Sustain the U.S. arms embargo with China. The United States should continue to set an example by not selling its weapons to China unless Beijing peacefully settles its differences with Taiwan, controls the proliferation of dangerous military and nuclear technology, and subjects its strategic weapons to inspection and negotiations that will lead to limitations. Washington should not follow Europe's example by relaxing its 1989 embargo on arms to China, or Russia's and Israel's by selling advanced military technology to China.
Wage a campaign of public diplomacy to deter arms sales to China. The United States should not just engage arms suppliers to China in private and allow them to escape public scrutiny. The Administration must confront these allies and friends publicly and demand that they stop selling dangerous technology to China.
Stress to China's arms suppliers that a more powerful PLA could threaten peace in Asia as well as their own interests. The United States should make sure that the Israelis understand that Chinese weapons could be re-exported to rogue states in the Middle East and remind Moscow that China could revive its old claims to territory now controlled by Russia. U.S. friends and allies must understand that if, by selling their weapons to China, they create a larger threat to peace in Asia, the United States might not be able to meet future military requirements in either the Middle East or Europe.

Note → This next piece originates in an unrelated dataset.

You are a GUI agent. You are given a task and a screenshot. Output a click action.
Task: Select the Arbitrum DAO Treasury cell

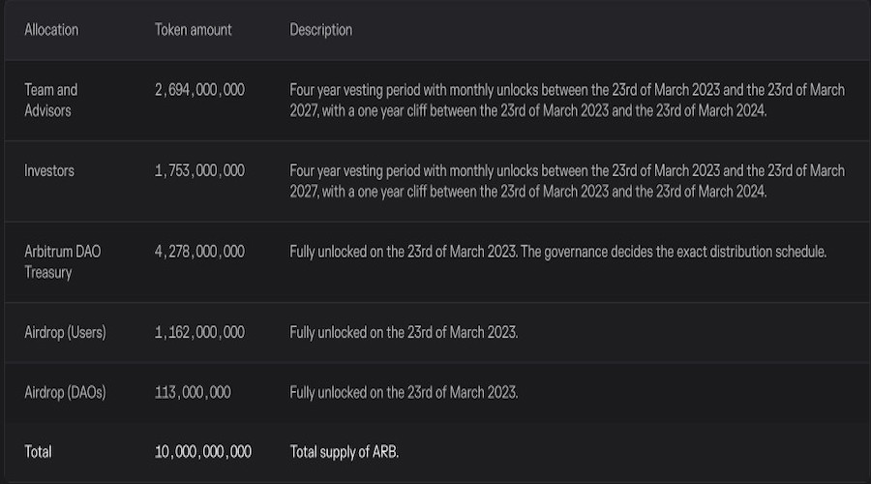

Maintain the deterrence capabilities of U.S. forces in Asia. The United States must move ahead with plans to deploy missile defense systems in Asia and better protect U.S. satellites in space. It also must ensure that modern combat aircraft like the F-22A are fully capable of prevailing in combat, and should develop an inexpensive defense against supersonic anti-ship missiles.
After the 1989 Tiananmen Square massacre, both the United States and the European Union embargoed the sale of weapons to China. This was a change in policy from the period of anti-Soviet cooperation during the 1980s. At that time, the United States, Israel, and several European countries sold their weapons and military technology to China to help it defend its borders against Soviet aggression. By the early 1990s, however, China had turned to Russia to purchase advanced weapons to modernize the People's Liberation Army. Russia remains China's major source of fighter aircraft, air-to-air missiles, ground attack missiles, submarines, and supersonic anti-ship missiles. Furthermore, Russia has become increasingly dependent on sales of weapons to China to support its own financially strapped military research and development sector, and it is not clear that Moscow exercises strict control over its military technical relationship with China, which has deep access to Russian design bureaus and engineers who are selling their data to China.
Israel seeks to support its defense industries through sales to China as well. It continued its military technical relationship with China despite the Tiananmen Square massacre and today is China's second most important source of advanced military technology. Israel has sold its fighter aircraft technology, air-to-air missiles, and (reportedly) cruise missile technology to China.2 A deal in the works also will provide an advanced Israeli airborne radar to China. Some Israeli officials claim the sale of military technology to China will secure Beijing's agreement not to sell specific weapons to Israel's enemies in the Middle East,3 which seems not unlike paying China for "protection."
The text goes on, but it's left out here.